The FTC’s policy statement further clarifies that when a health app
discloses sensitive health information without user consent, a “breach of
security” is triggered under the Rule, and such a breach is not limited to
“nefarious behavior”. “While this Rule imposes some measure of
accountability on tech firms that abuse our personal information, a more
fundamental problem is the commodification of sensitive health information,
where companies can use this data to feed behavioral ads or power user
analytics,” said FTC Chair Lina M. Khan. “Given the growing prevalence of
surveillance-based advertising, the Commission should be scrutinizing what
data is being collected in the first place and whether particular types of
business models create incentives that necessarily place users at risk.”
Entities that fail to comply with the Rule are subject to monetary
penalties of up to $43,792 per violation, per day.

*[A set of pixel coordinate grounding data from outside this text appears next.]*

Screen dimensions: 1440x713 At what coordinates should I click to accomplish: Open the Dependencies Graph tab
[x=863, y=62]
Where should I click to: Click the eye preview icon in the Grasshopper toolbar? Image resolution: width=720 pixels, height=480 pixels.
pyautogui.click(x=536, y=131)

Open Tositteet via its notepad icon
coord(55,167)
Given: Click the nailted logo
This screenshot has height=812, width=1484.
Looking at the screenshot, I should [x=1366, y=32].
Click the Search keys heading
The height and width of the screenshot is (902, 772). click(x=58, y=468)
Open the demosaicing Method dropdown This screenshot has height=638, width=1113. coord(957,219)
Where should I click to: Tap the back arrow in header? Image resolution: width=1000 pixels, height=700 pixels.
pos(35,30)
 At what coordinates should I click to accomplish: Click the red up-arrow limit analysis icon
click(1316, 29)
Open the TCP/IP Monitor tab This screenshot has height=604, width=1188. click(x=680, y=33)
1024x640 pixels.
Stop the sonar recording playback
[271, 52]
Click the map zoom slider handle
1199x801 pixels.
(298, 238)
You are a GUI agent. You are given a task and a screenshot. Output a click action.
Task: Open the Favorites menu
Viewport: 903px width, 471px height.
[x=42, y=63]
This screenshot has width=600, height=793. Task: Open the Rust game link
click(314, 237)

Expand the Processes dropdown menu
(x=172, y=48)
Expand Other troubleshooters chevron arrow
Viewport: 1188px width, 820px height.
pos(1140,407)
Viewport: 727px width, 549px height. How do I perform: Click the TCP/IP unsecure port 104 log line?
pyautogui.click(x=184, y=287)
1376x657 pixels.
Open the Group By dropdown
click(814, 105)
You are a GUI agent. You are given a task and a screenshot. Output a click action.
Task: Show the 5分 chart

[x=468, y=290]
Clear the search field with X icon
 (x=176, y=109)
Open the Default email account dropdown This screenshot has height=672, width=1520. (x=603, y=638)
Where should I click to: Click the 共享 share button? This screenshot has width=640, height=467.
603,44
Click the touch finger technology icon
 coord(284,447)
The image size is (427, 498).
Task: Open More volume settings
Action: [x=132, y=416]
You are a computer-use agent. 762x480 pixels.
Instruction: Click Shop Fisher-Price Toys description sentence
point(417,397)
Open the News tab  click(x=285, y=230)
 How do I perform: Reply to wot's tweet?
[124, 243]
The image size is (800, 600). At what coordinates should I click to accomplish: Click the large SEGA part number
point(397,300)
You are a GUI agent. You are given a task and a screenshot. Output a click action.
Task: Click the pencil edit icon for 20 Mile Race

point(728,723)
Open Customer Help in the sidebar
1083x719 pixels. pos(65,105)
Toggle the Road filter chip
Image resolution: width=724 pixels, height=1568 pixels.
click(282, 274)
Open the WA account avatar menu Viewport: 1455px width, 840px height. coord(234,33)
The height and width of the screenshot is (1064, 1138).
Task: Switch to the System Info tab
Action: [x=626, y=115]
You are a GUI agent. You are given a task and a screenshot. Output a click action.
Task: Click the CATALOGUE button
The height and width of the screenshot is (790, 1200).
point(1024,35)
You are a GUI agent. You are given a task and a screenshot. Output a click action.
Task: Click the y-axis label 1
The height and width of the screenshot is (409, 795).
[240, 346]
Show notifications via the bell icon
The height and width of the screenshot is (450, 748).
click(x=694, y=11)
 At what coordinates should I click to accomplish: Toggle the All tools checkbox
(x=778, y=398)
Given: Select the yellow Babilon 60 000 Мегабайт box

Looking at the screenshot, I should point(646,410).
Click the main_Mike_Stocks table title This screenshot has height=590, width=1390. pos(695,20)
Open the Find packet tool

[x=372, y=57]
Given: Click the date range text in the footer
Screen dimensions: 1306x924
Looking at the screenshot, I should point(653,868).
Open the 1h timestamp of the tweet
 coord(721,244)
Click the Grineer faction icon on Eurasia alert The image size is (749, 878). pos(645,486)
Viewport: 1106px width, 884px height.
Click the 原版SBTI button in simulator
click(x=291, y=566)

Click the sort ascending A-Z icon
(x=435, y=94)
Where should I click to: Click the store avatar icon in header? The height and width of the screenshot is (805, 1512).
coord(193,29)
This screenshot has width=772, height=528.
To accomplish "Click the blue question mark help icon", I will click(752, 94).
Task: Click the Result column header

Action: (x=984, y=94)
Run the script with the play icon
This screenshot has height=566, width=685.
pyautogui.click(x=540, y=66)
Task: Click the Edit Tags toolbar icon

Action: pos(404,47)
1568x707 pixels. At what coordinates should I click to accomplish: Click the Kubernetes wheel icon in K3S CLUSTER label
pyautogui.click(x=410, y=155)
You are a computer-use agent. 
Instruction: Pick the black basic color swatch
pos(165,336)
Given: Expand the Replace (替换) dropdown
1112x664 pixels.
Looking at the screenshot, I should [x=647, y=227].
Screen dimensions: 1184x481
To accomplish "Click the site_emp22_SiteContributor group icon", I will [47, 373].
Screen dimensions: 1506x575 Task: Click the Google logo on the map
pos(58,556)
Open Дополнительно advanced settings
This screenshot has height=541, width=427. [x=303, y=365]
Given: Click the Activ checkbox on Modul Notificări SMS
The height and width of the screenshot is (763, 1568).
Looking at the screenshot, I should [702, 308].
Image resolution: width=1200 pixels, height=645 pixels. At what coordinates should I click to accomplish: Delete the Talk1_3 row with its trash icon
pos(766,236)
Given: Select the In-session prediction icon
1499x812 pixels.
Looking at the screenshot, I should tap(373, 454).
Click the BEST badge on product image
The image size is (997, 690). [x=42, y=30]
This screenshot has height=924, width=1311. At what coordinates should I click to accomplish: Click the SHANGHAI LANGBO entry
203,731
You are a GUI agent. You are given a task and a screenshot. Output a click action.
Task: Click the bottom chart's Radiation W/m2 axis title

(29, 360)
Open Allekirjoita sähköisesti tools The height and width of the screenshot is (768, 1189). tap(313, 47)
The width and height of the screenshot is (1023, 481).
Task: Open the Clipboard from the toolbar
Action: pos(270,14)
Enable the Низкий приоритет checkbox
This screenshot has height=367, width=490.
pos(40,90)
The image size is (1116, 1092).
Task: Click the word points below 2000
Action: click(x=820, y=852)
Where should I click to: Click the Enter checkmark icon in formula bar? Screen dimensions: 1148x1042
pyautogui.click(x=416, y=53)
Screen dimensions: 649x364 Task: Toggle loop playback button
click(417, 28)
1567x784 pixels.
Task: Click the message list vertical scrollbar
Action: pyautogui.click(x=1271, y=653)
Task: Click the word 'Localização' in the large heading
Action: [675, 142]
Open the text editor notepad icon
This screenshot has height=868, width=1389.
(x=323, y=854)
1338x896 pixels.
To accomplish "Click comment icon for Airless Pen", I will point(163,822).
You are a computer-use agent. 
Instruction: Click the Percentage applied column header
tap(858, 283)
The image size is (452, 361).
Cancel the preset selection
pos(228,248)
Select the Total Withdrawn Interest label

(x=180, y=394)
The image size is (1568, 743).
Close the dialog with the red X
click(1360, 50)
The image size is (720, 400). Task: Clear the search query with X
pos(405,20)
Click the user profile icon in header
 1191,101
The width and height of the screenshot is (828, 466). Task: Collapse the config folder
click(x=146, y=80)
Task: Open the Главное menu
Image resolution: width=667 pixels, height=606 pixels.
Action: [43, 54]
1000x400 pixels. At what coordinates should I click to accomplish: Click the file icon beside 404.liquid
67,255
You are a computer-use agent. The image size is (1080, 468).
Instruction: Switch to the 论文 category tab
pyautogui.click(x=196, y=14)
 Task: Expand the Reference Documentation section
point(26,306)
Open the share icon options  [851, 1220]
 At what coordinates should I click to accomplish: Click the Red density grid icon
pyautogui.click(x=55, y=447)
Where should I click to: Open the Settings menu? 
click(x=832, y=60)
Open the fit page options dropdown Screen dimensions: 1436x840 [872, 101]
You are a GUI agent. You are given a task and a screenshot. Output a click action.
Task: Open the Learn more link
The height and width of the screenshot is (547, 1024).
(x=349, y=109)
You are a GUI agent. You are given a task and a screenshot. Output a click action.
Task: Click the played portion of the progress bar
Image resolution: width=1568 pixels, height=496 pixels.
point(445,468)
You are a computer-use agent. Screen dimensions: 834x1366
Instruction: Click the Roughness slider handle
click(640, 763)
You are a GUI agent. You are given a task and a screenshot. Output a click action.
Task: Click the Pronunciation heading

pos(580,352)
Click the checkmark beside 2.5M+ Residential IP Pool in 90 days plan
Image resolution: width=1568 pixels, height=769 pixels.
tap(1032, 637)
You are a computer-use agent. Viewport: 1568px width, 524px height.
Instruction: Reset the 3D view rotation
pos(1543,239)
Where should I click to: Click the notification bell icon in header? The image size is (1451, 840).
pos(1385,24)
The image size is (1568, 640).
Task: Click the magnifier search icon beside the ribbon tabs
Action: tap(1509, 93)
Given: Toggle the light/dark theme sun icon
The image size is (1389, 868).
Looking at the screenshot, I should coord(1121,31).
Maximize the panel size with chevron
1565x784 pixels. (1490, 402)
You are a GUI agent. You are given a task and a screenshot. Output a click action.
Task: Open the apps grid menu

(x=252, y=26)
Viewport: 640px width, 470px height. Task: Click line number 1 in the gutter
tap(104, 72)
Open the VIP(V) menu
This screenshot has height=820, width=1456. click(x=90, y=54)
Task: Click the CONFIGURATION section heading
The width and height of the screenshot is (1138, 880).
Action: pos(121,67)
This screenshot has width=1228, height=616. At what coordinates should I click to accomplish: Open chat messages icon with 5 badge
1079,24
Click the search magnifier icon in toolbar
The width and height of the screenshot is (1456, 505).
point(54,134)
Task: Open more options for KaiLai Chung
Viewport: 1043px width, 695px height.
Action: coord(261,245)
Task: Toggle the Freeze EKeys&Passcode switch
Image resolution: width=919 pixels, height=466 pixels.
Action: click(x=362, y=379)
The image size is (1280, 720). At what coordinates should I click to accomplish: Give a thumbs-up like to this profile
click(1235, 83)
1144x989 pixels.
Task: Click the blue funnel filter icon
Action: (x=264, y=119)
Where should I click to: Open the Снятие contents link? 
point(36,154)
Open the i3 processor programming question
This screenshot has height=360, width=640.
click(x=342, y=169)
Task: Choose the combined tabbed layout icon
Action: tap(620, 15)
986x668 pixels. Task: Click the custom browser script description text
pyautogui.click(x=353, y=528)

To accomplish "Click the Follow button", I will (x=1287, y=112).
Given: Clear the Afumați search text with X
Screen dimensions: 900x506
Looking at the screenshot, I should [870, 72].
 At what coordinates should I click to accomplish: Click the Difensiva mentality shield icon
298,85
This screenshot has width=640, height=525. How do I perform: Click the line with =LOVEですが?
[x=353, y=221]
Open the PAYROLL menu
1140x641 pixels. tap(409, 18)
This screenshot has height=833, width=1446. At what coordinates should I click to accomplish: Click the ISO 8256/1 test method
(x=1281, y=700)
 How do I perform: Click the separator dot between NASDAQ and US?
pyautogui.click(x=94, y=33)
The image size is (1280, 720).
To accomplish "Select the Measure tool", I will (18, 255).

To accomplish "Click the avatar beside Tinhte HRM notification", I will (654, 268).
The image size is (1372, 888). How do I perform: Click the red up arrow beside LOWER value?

The Rule has generated significant confusion for entities offering PHRs,
particularly since the onset of the COVID-19 pandemic. It is important to
emphasize that the FTC’s rule does not apply to HIPAA-covered entities. The
preamble of the Rule, for example, addresses whether the Rule would cover
PHRs that a HIPAA-covered entity offers its employees. The preamble
explicitly notes that “*be**cause the FTCs rule does not apply to
HIPAA-covered entities, it does not apply to PHRs that such entities offer
their employees**”.* The overarching goal is to “harmonize” HHS and FTC
data breach notification reporting requirements, and compliance with
certain HHS rule requirements in turn satisfies compliance under the FTC
rule. There are, however, situations where an entity may have “dual or
overlapping” coverage under the HHS and FTC rules. Here are a couple
examples: 1) A vendor with a dual role as both a business associate under
HIPAA and a provider of PHRs to the public through its own website
(reporting requirements under HHS for its functions related to qualifying
as a business associate, and requirements under the FTC rule for its role
as a provider of PHRs to the public), 2) PHRs offered to families (a HIPAA
covered group health plan would have data breach reporting requirements
under HHS Rule for the employee covered by the plan, but not for a spouse
who has a PHR under the plan, but is insured by the a different provider,
for which the FTC Rule would be applicable). As a result, it is crucial for
an entity that provides services and functions to varying categories of
individuals, to carefully parse out applicability under each of the rules.
The health app industry is booming. It brings innumerable potential
benefits as well as significant data privacy and security risks.
Organizations that collect, use, and store medical data face increasing
compliance obligations as the law attempts to keep pace with technology,
cybersecurity crimes, and public awareness of data privacy and security.
Creating a robust data protection program or regularly reviewing an
existing one is a critical risk management and legal compliance step.